Closed jonaschn closed 3 years ago
I agree that the message could be clearer, but this isn't correct. The Dirichlet over the doc-topic distributions can be seen as a distribution and a scale parameter. The normal hyperparameter optimization modifies all of them (# topics parameters), but this option only modifies the scale (1 parameter), keeping the distribution uniform.
@mimno I edited my stackoverflow answer. I am not sure if you read my first (completely wrong) answer.
Does Mallet optimizes the symmetric alpha prior (scale) if hyperparameter optimization is turned on with --optimize interval
and --use-symmetric-alpha
?
As you mentioned, the distribution stays the same (uniform) but at least in my experiments also the scale keeps unchanged.
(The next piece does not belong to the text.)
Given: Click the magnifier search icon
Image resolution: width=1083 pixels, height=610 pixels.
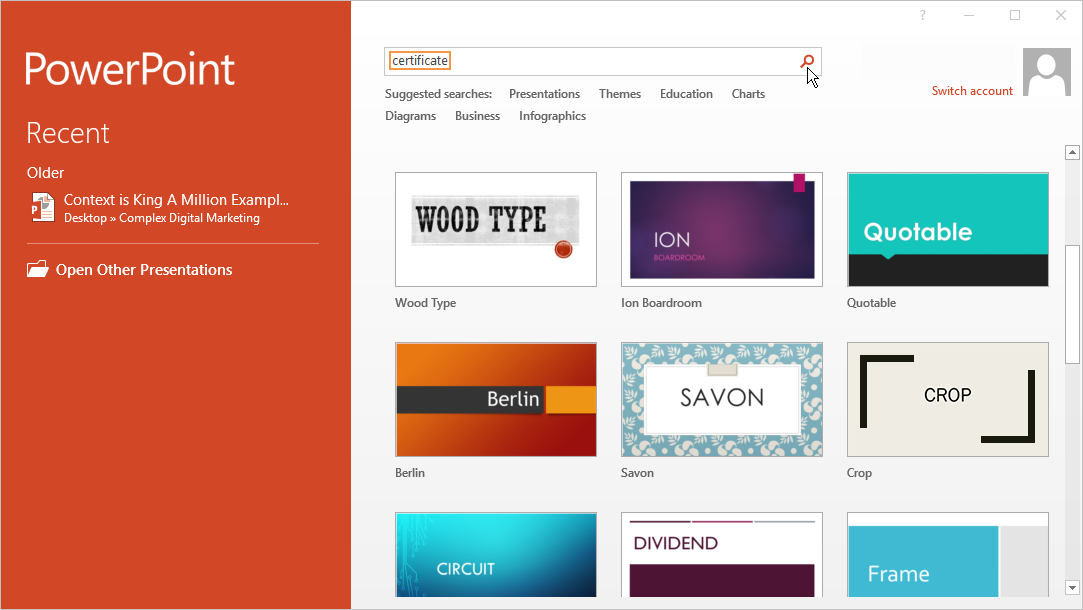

Toy Example with 5 topics:
[parameters] --optimize interval 100 --alpha 0.5 --use-symmetric-alpha
[before optimization] alphaSum = 0.5 which leads to alpha = [0.1, 0.1, 0.1, 0.1, 0.1] and beta = 0.01 (by default)
I assumed that with --optimize interval
and --use-symmetric-alpha
only the symmetrical beta prior is optimized (scale only).
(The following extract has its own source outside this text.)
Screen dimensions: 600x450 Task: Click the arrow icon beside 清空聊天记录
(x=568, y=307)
[my expectation] alphaSum = 0.5 which leads to alpha = [0.1, 0.1, 0.1, 0.1, 0.1] (not optimized) and beta = 0.0101 (optimized)
If I understood you correctly I am wrong and this is the reality: [reality?] alphaSum = 0.55 which leads to alpha = [0.11, 0.11, 0.11, 0.11, 0.11] (scale optimized, but still symmetric) and beta = 0.0101 (optimized, always symmetric)
What exactly do you mean with the "concentration parameter"? I wrongly assumed that you mean alpha (as a symmetrical distribution). This was confusing for me and the stackoverflow questioner.
@mimno Could please explain your following statement in a bit more detail (or provide any helpful reference)?
The Dirichlet over the doc-topic distributions [alpha] can be seen as a distribution and a scale parameter.
My understanding of alpha priors:
K := number of topics α is a K-vector of positive values
Example: K=10, alpha (cli parameter)=5.0 (default value)
For a symmetric α prior this results in vector of alpha_k = [alpha] / [num topics], i.e., [0.5, 0.5, 0.5, 0.5, 0.5, 0.5, 0.5, 0.5, 0.5, 0.5]
This initial prior will not be optimized further if one uses --optimize interval
= 0 and --use-symmetric-alpha
(false or true).
However, if --optimize interval
> 0 and --use-symmetric-alpha
the doc-topic distribution still is not optimized but the symmetric β is optimized further.
Only if --optimize interval
> 0 (without passing --use-symmetric-alpha
) the doc-topic distribution α and β as well are optimized further, resulting in an asymmetric alpha prior and optimized beta prior.
Is the described behavior correct?
If this is correct, I don't understand how the concentration parameter of the prior over document-topic distributions α is optimized (as stated in the help text). What exactly do you mean by the concentration parameter in contrast to the scale?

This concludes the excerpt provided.